Agaknya ungkapan "Beauty is pain" mulai basi.  Era sepatu hak tinggi telah berakhir, digeser oleh kets nan nyaman.
Agaknya ungkapan "Beauty is pain" mulai basi. Era sepatu hak tinggi telah berakhir, digeser oleh kets nan nyaman. | Africa Studio /Shutterstock

Agaknya ungkapan "Beauty is pain" mulai basi.

Sepatu hak tinggi telah lama mendominasi. Namun kini era sepatu hak tinggi telah berakhir. Perempuan lebih pilih sepatu kets ketimbang stiletto.

Kesimpulan ini diungkap sebuah studi yang dilakukan analis konsumen Mintel terhadap perempuan di Inggris. "Untuk pertamakalinya, penjualan sepatu kets melamapui sepatu hak tinggi," ujar analis fesyen senior Mintel, Tamara Sender.

Dalam setahun terakhir terbukti 37 persen perempuan Inggris membeli sepatu kets. Sementara hanya 33 persen saja yang membeli sepatu berhak. Fakta menarik lain, pembeli sepatu kets ini tak hanya perempuan muda, melainkan didominasi perempuan berusia 35 hingga 44 tahun.
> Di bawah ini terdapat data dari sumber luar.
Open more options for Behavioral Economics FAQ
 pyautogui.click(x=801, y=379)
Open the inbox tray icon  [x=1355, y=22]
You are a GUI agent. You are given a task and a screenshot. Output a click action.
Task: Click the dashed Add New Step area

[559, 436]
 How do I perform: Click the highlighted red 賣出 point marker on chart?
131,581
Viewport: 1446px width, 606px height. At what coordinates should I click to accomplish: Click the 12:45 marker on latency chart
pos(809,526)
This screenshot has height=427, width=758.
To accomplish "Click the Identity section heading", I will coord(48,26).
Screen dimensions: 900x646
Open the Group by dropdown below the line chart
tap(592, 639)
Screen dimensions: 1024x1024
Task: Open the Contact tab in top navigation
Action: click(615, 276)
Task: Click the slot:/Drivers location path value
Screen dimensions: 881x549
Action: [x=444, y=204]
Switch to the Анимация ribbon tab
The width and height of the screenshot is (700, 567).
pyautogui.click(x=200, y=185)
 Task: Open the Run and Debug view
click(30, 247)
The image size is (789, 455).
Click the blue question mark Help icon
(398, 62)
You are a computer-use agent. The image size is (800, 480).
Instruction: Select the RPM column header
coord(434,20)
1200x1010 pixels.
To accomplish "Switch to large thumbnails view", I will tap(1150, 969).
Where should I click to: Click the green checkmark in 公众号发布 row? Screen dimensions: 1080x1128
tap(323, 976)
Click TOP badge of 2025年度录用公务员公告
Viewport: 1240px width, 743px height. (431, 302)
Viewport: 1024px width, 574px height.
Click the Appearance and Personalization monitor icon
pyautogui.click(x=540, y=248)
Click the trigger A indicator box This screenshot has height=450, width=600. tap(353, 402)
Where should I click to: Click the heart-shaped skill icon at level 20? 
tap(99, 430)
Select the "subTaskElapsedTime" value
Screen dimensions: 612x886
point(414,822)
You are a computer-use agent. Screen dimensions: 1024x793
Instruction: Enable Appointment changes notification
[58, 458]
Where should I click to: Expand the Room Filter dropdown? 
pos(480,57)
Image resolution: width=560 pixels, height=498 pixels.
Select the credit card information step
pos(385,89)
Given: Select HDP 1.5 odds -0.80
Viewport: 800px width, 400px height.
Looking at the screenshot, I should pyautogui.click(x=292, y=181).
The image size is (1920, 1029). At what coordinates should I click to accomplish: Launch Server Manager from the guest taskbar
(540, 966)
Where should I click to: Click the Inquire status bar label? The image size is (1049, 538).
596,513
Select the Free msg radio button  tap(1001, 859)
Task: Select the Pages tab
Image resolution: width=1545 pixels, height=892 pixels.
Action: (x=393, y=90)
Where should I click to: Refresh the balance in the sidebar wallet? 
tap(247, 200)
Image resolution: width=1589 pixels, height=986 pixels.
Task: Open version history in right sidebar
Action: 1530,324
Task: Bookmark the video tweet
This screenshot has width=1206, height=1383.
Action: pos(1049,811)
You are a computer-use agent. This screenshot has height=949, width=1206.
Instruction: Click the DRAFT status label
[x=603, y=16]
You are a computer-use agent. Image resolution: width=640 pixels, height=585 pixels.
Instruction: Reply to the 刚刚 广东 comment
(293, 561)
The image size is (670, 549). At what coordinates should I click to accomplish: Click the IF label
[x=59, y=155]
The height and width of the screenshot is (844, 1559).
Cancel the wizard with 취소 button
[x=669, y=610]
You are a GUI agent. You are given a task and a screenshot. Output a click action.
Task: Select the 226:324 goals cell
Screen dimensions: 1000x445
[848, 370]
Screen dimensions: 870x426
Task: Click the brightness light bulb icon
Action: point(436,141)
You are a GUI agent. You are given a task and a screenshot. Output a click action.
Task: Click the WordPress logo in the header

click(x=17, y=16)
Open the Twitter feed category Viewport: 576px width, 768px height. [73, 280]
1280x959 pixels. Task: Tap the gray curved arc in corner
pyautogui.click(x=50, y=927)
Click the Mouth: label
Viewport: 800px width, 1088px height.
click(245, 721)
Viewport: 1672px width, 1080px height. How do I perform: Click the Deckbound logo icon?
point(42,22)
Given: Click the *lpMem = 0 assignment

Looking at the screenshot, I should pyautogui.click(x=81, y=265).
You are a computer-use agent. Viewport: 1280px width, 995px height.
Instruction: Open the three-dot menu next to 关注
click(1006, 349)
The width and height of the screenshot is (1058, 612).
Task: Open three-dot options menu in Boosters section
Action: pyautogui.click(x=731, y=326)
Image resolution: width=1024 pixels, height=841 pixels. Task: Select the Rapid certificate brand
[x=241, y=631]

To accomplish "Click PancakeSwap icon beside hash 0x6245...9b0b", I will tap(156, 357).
"Selama beberapa tahun terakhir, secara umum sepatu hak datar cenderung lebih populer di kalangan perempuan. Ini terlihat di catwalk, desainnya jadi lebih baik di tangan para desainer kelas atas, jadi sebenarnya wajar saja jika banyak perempuan ingin memakainya," kata editor fesyen majalah InStyle Hannah Rochell seperti dilansir BBC.

Rochell juga melihat tren ini di kantor dan dunia fesyen pada umumnya. Mereka yang dulu kerap bersepatu hak tinggi, kini sudah tidak mengenakannya lagi.

Survei Mintel pun mendukung pernyataan Rochell. Sebanyak 74 persen perempuan yang disurvei menyatakan kenyamanan lebih penting daripada gaya dalam hal pilihan sepatu.

"Bagi saya, mengenakan sepatu hak datar atau kets terasa lebih menguatkan karena selain bisa tampil dengan baik, saya juga merasa nyaman dan praktis, saya bisa lari, bisa jalan dengan leluasa," papar Rochell.

Menurut Mintel, tren sepatu kets ini tidak berkorelasi dengan tren athleisure yang mengemuka sejak 2015. Dikatakan Sender, data menunjukkan 50 persen konsumen yang membeli sepatu olahraga dalam 12 bulan terakhir tidak menggunakannya untuk keperluan olahraga.

Tren sepatu kets terlihat pula lewat para selebriti-jadi desainer yang merilis sepatu kets. Beberapa contoh misal, Rihanna dengan Fenty-nya, juga Kanye West dengan Yeezy yang ludes dalam hitungan detik.

Dari kacamata kesehatan, tren ini bisa jadi berdampak positif bagi banyak perempuan. Bagaimanapun, seperti ditulis situs NHS, sepatu hak tinggi bisa jadi tak baik untuk kesehatan. "Mengenakannya untuk acara malam yang formal cenderung tidak berbahaya. Namun mengenakannya sepanjang pekan saat bekerja dapat mengganggu kaki, apalagi jika pekerjaan mengharuskan Anda banyak berjalan atau berdiri."

Podiatris Dr. Steve Rosenberg juga menulis di Huffington Post tentang betapa tak baiknya sepatu hak tinggi untuk kesehatan. Dari aspek desain, sepatu hak tinggi memang bisa membuat kaki pemakainya lebih jenjang, seksi, dan seterusnya. Namun sepatu ini memang tidak dirancang untuk mengikuti bentuk kaki dengan nyaman. Rosenberg pun mempertanyakan, kenapa perempuan tetap membeli sepatu berhak tinggi.